Congratulations, Brooklyn—you are officially the white hot center of New York City’s labor market.

From 2000 to 2010, the borough’s employment rolls grew by 11 percent as more than 50,000 jobs were created. Manhattan, by contrast, saw its job count fall by 100,000, or just over 4 percent. Queens and Staten Island, meanwhile, were up 2.4 percent and 5.5 percent, respectively. The only borough to approach Brooklyn’s growth was the Bronx, which over the decade gained 19,600 new jobs, up 9.2 percent.
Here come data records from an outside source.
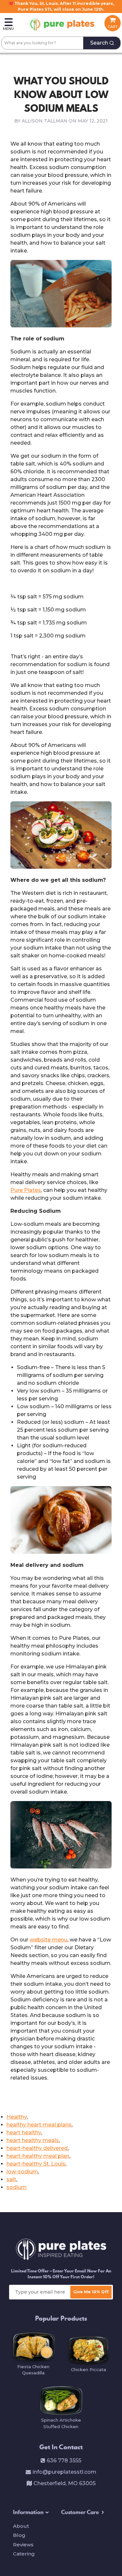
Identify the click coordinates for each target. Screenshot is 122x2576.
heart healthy (24, 2132)
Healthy (17, 2117)
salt (11, 2179)
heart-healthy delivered (37, 2148)
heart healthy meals (33, 2140)
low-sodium (22, 2171)
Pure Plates (25, 1190)
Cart (113, 26)
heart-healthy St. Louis (36, 2164)
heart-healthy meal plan (38, 2156)
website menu (48, 1940)
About (21, 2526)
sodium (17, 2187)
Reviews (23, 2544)
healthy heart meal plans (39, 2125)
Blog (19, 2535)
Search (99, 43)
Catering (24, 2554)
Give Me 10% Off (91, 2291)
To regular readers of the New York Times Styles section (and, well, magazines like this one) this should come as little surprise. Brooklyn has become in recent years the epicenter of a certain small-scale, locally focused but widely heralded economic scene. This is perhaps most evident in DUMBO, where a growing collection of internet firms like Etsy and Small Planet, along with digital creative agencies like Huge and Big Spaceship, have led local real estate agents to dub the area “Silicon Beach.” The trend, though, extends borough-wide: jewelry-makers in Williamsburg, whiskey distillers in the Navy Yard, letterpress printers in Sunset Park, bars upon restaurants upon restaurants upon bars—new Brooklyn businesses abound like beards at a Bon Iver show.

It’s impossible, of course, to fairly characterize this activity in just a few sentences. But were you to describe the “New” Brooklyn Economy (as we’ve decided to call it), a few themes would emerge: it’s entrepreneurial and improvisational. It’s obsessive and passion-driven. It’s tech savvy but ploddingly (some might say annoyingly) deliberate. It values quality over efficiency and productive surprises over standardization. It’s the realm of autodidacts, fanatics, mad scientists, and geeks; a world of vintage coffee roasters, hand-made bicycle frames, and nine-dollar chocolate bars.

A person might argue—and certainly some have—that this is something of a sideshow, a game of make-believe put on by and for affluent brownstone-dwellers while the rest of the city, and country, go on making and spending their money the old-fashioned way—as entrenched members of the largely corporate, increasingly globalized order. And yet, over the last 10 years, more than 10,000 new firms have opened for business in Brooklyn. Which raises the question: can an economy of 2.5 million people run on iPhone apps and artisanal pickles?